To-do list —
**A)** Reproduce word for word the part of the passage on Marx and the putting-out system starting with "I mean it in" and going on through "their own homes.".
**B)** Summarize the passage on Marx and the putting-out system in two sentences.

Document text —
☆ ☆ ☆ ☆

I mean it in the same sense that Marx does--indeed, my intent is exactly to 
proceed from his definition--as spelled out in the Resultate and the Ec 
Mss. 1861-63.  Formal subsumption is said to exist when "the capitalist 
intervenes in [a pre-existing labor] process as its director, manager" 
(Resultate, p 1019) without at all changing the process of production 
itself (which would constitute the real subsumption of labor under 
capital).  Thus *formal* subsumption involves (merely) direct oversight of 
given production processes by capitalists.  As we'll see below, Marx 
explicitly excludes the putting-out system from this rubric.

>  and (2) what do you mean by the putting-out system? Consider several 
> alternative states. In each, the craftworkers own some of their own means 
> of production (e.g., a loom) and work within their own homes.
>         A. The craftsman (X) obtains raw materials (RM) from the merchant 
> (Y), transforms them in some way and yields all the finished products 
> (P)  to Y and receives in return a money-payment.

This is the scenario that corresponds to my understanding of the 
putting-out system, though your use of the verb "obtains" for what  X does 
with the raw materials may beg a question.  One could as readily--and 
perhaps more historically accurately-- put it that merchant Y supplies 
craftsman X with raw materials and engages him to transform them to 
finished products (P) for a consideration paid in money.

>         B. X obtains RM from Y, transforms them and yields a portion (q) 
> of P to Y; the remaining portion X sells as commodities (in C-M-C). q is 
> determined in accordance with a contractual ratio of P/RM.

>         C. X obtains RM from Y, transforms them and yields a portion (q)

☆ ☆ ☆ ☆

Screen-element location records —
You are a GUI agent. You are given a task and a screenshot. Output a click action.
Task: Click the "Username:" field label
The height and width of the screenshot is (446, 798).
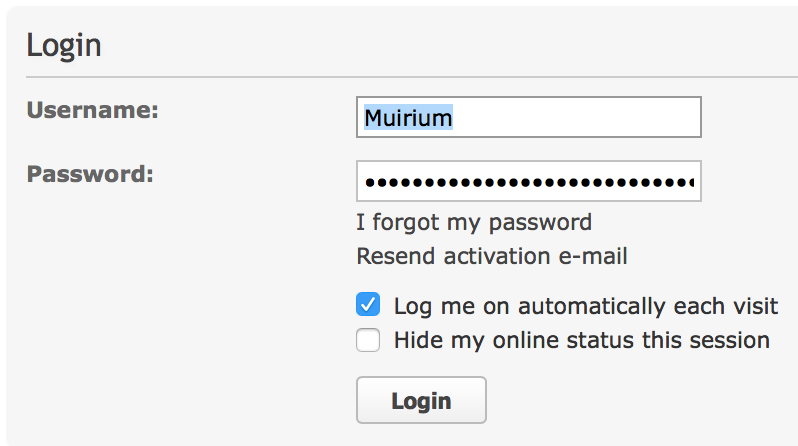coord(93,110)
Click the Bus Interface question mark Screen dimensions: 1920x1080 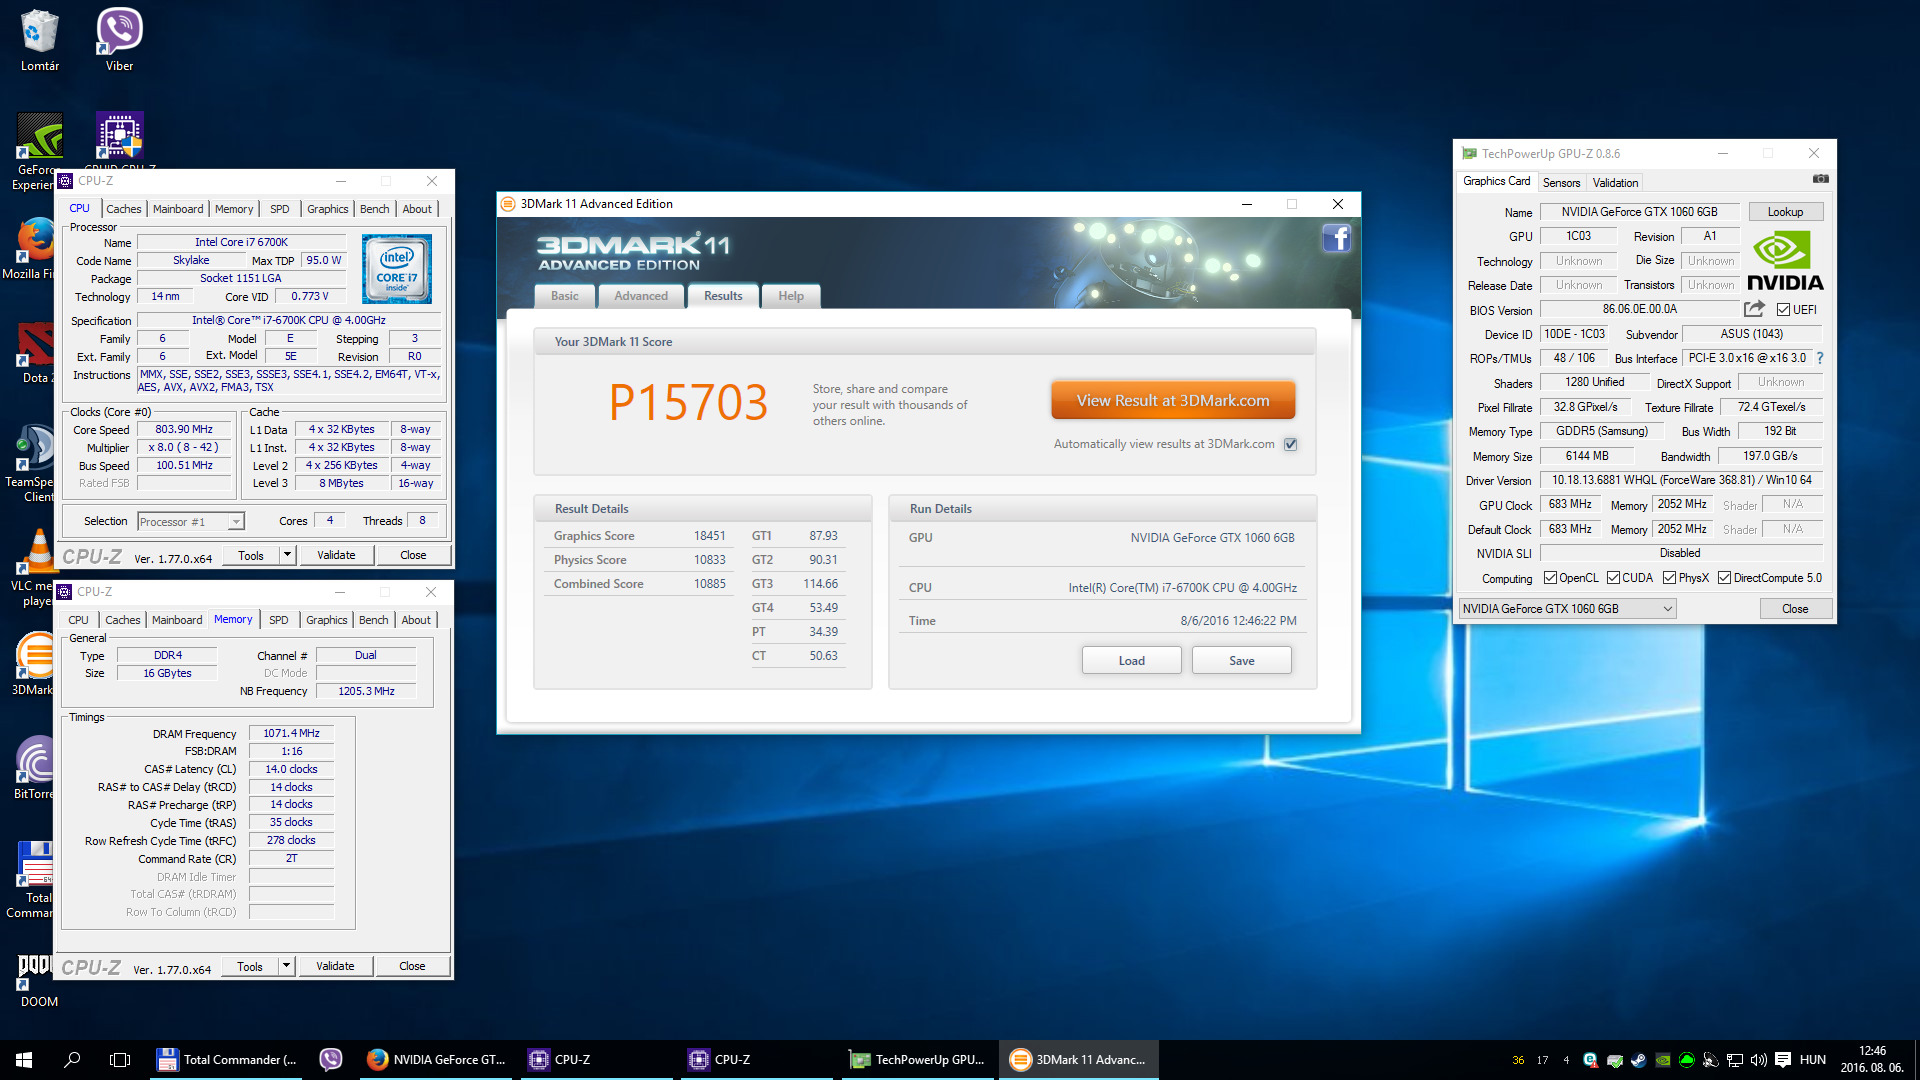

☆ ☆ ☆ ☆

In response —
**A)**
I mean it in the same sense that Marx does--indeed, my intent is exactly to 
proceed from his definition--as spelled out in the Resultate and the Ec 
Mss. 1861-63.  Formal subsumption is said to exist when "the capitalist 
intervenes in [a pre-existing labor] process as its director, manager" 
(Resultate, p 1019) without at all changing the process of production 
itself (which would constitute the real subsumption of labor under 
capital).  Thus *formal* subsumption involves (merely) direct oversight of 
given production processes by capitalists.  As we'll see below, Marx 
explicitly excludes the putting-out system from this rubric.

>  and (2) what do you mean by the putting-out system? Consider several 
> alternative states. In each, the craftworkers own some of their own means 
> of production (e.g., a loom) and work within their own homes.

**B)** The writer uses formal subsumption in Marx's sense, in which a capitalist directs an existing labor process without changing production itself, and notes that Marx explicitly excludes the putting-out system from this category. When given a case where a craftsman obtains raw materials from a merchant and hands over all the finished products for a money payment, the writer says it fits the putting-out system, though it could equally be described as the merchant supplying the materials and engaging the craftsman.